Upon arriving in North Africa, Jews of Spanish origin met Maghrebi Jews that had inhabited the region for centuries.⁵ It is likely that this group of Sephardic refugees that setting in the Maghreb produced the HWS Esther Scroll.  

Italy 

The third most popular destination for Sephardic refugees after Portugal and North Africa was Italy.⁶ It is likely that this community of Sephardic refugees in Italy produced the HWS Torah Scroll.  

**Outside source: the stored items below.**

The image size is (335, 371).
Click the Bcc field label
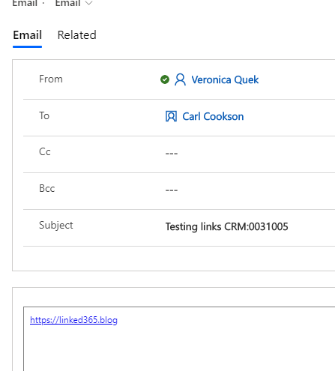[x=46, y=189]
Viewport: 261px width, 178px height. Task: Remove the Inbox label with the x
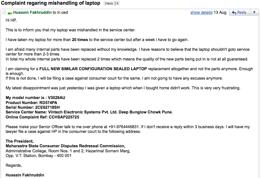pyautogui.click(x=117, y=3)
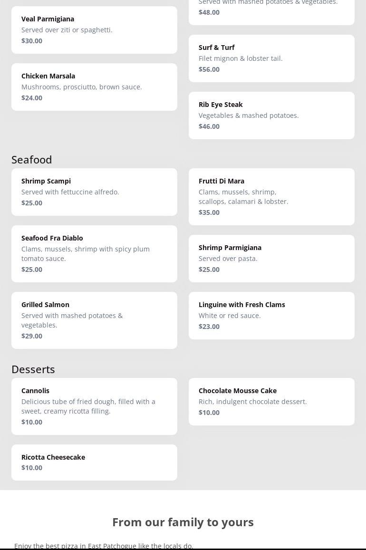Click the "From our family to yours" heading
Image resolution: width=366 pixels, height=550 pixels.
(x=183, y=522)
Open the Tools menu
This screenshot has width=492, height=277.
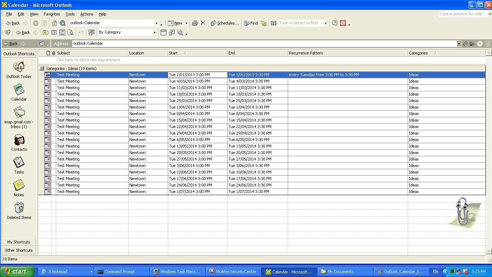70,14
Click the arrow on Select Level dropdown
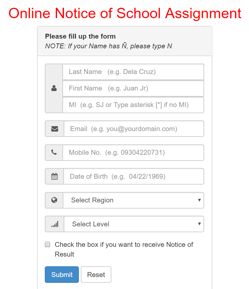Screen dimensions: 249x289 click(x=199, y=224)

After Italy and North Africa?  

Expulsion in the late 15th Century, settlement in Italy and North Africa soon after, and the estimated creation of the scrolls in the 16th century, provides a cohesive chronology. After migration from the Iberian Peninsula to North Africa and Italy, the story of the immigration of the groups that could have created and used the Scrolls in HWS' possession becomes far more uncertain. What is unknown and far harder to pinpoint is the scrolls journey from their creation in the 16th century to their acquisition in Ottoman Palestine in the late 19th century.  

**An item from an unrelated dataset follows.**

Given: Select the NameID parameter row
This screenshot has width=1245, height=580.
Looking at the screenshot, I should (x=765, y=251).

Due to the precarity of their situation in Italy and North Africa, many Sephardic Jews continued their immigration to the Ottoman Empire.⁷ As Jonathan Ray states, "The unsettled situation in North Africa and Italy coincided with, and helped to engender, the establishment of Sephardic settlements in the eastern Mediterranean. By the second quarter of the sixteenth century, the Iberian refugees had begun to reach the cities of the Ottoman Empire in large numbers..."⁸ The central reason for immigrating to the Ottoman Empire was because of its, "potential as a safe haven for settlement."⁹ 

Once arriving in Ottoman lands, the Jewish communities that used the scrolls in HWS' possession, could have immigrated to Palestine at any point. Ray states that, economic opportunity, "drew Jews to centers such as Istanbul, Salonica, and Izmir as well as smaller cities such as Ragusa, Candia, and Safed."¹⁰ In addition to economic motivations to relocate, the latter city, Safed in Ottoman Palestine, also became a "preeminent center for kabbalistic [Jewish mystical] learning."¹¹ Religious motivations also drew Jews to Jerusalem, a center of pilgrimage which, "rivaled Safed as a destination for Jewish scholars and students." ¹² Though despite these draws, the region of Ottoman Palestine was not, "a major destination for those refugees."¹³

Beyond the 17th Century, examined by Ray, Professor Jonathan Hacker, in his study of Jews in the Ottoman Empire between 1580 and 1815, states that throughout this period, "migration to the Land of Israel persisted from all regions of the Jewish world, from within the Empire and from without. The key destinations of such migration were the four “holy cities”–Jerusalem, Tiberias, Safed, and Hebron– although the numbers of migrants was never great." ¹⁴  Therefore, between the expulsion of 1492 and the scrolls' acquisition in 1891, there had been some Jewish migration to Ottoman Palestine, though not significant. It can be inferred that the communities that used the scrolls in HWS' possession migrated to Ottoman Palestine during this period between the 17th-19th centuries. 

Endnotes

1. Elie Kedourie Spain and the Jews: The Sephardi Experience, 1492 and After (Thames and Hudson, 1992), 8.

2. Elie Kedourie, Spain and the Jews, 13. 

3. Jonathan Ray, After Expulsion: 1492 and the Making of Sephardic Jewry, (New York University Press, 2013), 44. 

4. Ray, After Expulsion, 33. 

5. Ray, After Expulsion, 44.

6. Ray, After Expulsion, 45. 

7. Ray, After Expulsion, 47.

8. Ray, After Expulsion, 69.

9. Ray, After Expulsion, 49.

10. Ray, After Expulsion, 71.

11. Ray, After Expulsion, 71.

12. Ray, After Expulsion, 71. 

13. Ray, After Expulsion, 49. 

14. Joseph R. Hacker, "Jews in the Ottoman Empire (1580-1839)," in The Cambridge History of Judaism, ed.Jonathan Karp and Adam Sutcliffe (Cambridge University Press, 2017), 836.